Camino: How we organize our course on Camino varies even more than our syllabi and it’s good practice to let students know how you’d like them to use Camino for your course(s). Should they look under Files, Modules, Assignments, Pages for important information? Will they interact with groups on Camino? To let students know how to use Camino for your class you can:

  1. Create a short video of you navigating the course and explaining what they’ll find and where. This video can be on the landing page of your Camino site so students can refer to it when they need the information.
  2. Create a pdf that highlights what they’ll find in each of the folders.
  3. Send a welcome message using the Announcement feature of Camino that provides the steps they’ll take to  navigate the course.

Orienting Students to Your Online Course

As noted above, in a face-to-face course you likely communicate class norms and expectations to students in a variety of ways--through your syllabus, handouts, slides, oral communications, emails, and more. In online classes, these kinds of communications are even more critical. As you start orienting students to your online class, there are a few areas you may want to address.
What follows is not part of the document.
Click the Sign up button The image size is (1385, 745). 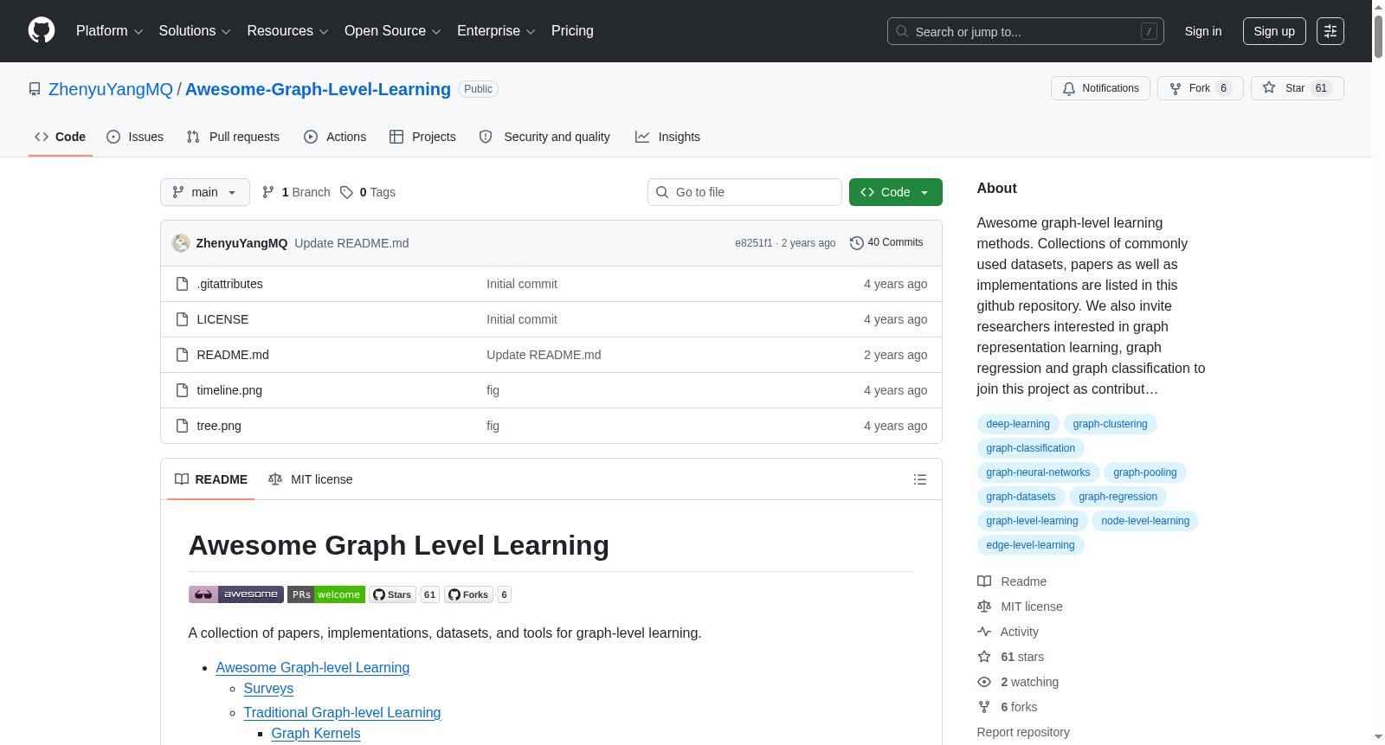tap(1274, 31)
Communication expectations:  Make sure students understand the best ways to get in touch with you. For example, will you be monitoring messages that are submitted through Camino, or should they use email instead? Also, let students know what channels you will be using to communicate with them and how often. If you plan to send out weekly announcements through Camino, students may want to check their notification preferences to be sure that they are receiving alerts when new announcements go out.

Modality expectations:  What aspects of the course are synchronous and asynchronous? What are the norms and expectations for interacting within particular spaces, such as Zoom sessions and Camino discussion forums? If most of your course activities are asynchronous, you and your students may need to manage your time differently than you would in a face-to-face course. Establishing a rhythm for participation that is feasible for both you and your students is important for making the online transition as smooth as possible (here’s an example of how you might map out participation expectations).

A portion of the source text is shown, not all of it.